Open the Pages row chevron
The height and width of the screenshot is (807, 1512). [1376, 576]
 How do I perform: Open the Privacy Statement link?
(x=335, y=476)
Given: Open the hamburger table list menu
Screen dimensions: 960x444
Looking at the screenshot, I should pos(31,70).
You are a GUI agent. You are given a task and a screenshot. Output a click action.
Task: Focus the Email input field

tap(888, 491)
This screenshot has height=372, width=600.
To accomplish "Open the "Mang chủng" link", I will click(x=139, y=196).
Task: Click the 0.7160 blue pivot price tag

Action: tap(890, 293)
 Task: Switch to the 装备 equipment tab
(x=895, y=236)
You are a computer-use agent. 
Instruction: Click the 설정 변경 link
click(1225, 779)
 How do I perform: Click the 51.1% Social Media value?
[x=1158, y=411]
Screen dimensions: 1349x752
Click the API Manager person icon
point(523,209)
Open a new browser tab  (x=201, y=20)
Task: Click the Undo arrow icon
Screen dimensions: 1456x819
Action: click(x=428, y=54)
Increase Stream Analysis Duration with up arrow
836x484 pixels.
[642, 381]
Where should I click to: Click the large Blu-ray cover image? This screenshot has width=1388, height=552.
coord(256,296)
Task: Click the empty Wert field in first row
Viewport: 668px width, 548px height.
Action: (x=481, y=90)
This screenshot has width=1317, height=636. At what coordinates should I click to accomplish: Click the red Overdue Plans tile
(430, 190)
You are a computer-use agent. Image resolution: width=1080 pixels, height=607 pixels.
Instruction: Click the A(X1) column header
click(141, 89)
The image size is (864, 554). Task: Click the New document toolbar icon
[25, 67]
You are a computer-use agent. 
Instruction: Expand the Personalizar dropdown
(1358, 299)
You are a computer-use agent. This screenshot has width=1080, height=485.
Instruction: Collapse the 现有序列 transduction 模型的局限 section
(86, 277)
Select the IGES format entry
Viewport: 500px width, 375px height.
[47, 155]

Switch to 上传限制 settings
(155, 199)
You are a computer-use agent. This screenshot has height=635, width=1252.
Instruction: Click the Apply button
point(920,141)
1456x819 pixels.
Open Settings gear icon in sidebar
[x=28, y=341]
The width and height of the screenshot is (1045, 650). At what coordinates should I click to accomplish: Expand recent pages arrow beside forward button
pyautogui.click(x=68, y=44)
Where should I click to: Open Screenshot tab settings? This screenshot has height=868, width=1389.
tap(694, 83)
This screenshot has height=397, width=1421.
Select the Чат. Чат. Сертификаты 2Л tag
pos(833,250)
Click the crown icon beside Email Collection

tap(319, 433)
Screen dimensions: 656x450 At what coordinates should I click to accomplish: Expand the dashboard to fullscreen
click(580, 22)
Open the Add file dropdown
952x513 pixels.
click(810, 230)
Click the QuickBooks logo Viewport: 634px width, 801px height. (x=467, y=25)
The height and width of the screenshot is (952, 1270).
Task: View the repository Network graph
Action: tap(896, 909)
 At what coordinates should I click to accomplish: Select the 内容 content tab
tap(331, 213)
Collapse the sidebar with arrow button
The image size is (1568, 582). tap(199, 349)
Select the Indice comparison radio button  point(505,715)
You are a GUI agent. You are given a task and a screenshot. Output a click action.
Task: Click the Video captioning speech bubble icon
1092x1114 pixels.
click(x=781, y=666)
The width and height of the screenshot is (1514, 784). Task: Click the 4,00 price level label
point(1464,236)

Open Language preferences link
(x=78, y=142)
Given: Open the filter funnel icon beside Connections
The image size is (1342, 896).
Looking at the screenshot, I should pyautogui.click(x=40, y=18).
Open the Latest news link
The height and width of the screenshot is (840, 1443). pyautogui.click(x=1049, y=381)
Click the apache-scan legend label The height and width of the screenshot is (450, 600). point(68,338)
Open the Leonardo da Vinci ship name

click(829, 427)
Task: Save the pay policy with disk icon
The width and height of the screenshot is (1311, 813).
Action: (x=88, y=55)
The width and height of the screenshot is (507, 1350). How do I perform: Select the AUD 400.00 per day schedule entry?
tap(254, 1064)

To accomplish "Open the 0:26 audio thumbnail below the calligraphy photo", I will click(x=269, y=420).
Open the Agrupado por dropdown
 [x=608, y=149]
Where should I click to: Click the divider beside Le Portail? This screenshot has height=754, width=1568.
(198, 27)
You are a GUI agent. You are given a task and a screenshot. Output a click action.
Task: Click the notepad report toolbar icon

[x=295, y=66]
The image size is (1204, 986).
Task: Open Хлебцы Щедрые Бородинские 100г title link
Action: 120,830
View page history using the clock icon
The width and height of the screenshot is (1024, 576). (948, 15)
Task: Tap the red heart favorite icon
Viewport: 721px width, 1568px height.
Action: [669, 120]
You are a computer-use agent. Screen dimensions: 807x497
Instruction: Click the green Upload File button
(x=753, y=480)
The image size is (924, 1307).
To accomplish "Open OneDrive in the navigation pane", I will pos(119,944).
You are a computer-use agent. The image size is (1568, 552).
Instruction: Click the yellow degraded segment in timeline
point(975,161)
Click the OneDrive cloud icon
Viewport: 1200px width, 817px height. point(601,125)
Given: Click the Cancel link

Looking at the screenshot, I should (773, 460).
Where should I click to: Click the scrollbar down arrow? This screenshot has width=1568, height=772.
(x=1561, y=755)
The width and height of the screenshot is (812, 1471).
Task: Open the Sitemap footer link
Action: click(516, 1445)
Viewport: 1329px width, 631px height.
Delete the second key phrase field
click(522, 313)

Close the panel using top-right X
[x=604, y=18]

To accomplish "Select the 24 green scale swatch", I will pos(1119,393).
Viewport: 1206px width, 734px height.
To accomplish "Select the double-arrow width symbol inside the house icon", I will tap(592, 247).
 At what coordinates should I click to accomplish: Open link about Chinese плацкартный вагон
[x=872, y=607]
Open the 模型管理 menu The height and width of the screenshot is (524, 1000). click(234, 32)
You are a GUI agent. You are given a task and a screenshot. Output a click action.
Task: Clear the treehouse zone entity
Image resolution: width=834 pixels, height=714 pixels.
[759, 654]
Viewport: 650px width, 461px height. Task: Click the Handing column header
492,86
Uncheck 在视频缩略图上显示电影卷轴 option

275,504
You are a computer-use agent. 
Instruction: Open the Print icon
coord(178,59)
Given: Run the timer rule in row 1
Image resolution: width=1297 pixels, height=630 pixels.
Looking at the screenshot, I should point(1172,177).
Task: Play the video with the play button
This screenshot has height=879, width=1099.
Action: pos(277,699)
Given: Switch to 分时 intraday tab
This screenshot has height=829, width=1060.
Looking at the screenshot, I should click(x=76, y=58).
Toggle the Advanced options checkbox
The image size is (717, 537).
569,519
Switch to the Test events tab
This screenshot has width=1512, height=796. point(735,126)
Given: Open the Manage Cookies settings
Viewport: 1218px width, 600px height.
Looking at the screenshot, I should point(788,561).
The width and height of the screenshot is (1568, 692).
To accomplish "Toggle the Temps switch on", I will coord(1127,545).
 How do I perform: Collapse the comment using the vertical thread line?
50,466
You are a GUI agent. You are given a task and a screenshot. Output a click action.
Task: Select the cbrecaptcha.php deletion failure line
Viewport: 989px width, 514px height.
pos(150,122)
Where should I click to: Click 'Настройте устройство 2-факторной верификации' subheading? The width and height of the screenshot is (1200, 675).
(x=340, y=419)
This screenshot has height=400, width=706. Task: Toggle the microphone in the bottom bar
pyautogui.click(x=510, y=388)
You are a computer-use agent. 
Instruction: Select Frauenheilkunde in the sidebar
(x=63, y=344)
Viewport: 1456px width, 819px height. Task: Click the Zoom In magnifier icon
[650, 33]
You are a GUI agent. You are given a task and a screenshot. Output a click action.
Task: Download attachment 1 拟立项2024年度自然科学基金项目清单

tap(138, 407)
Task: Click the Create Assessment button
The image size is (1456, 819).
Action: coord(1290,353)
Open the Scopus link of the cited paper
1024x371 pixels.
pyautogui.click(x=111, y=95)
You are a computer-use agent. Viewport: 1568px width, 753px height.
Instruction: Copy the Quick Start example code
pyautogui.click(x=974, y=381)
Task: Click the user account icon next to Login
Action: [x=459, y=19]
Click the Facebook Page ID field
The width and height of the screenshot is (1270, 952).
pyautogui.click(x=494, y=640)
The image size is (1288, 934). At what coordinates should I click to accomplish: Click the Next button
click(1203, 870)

******

Zet de regels uit de vermeldingen hierboven om in een Markdown-tabel met de kolom Nr voor het rijnummer en de kolom Regel voor de regel zelf. Begin bij de regel met "At what coordinates should I click to accomplish: Select", stop na de regel met "(x=78, y=142)" en laat lege regels weg.

ANTWOORD HIERONDER ->
| Nr | Regel |
|---|---|
| 1 |  At what coordinates should I click to accomplish: Select the 内容 content tab |
| 2 | tap(331, 213) |
| 3 | Collapse the sidebar with arrow button |
| 4 | The image size is (1568, 582). tap(199, 349) |
| 5 | Select the Indice comparison radio button  point(505,715) |
| 6 | You are a GUI agent. You are given a task and a screenshot. Output a click action. |
| 7 | Task: Click the Video captioning speech bubble icon |
| 8 | 1092x1114 pixels. |
| 9 | click(x=781, y=666) |
| 10 | The width and height of the screenshot is (1514, 784). Task: Click the 4,00 price level label |
| 11 | point(1464,236) |
| 12 | Open Language preferences link |
| 13 | (x=78, y=142) |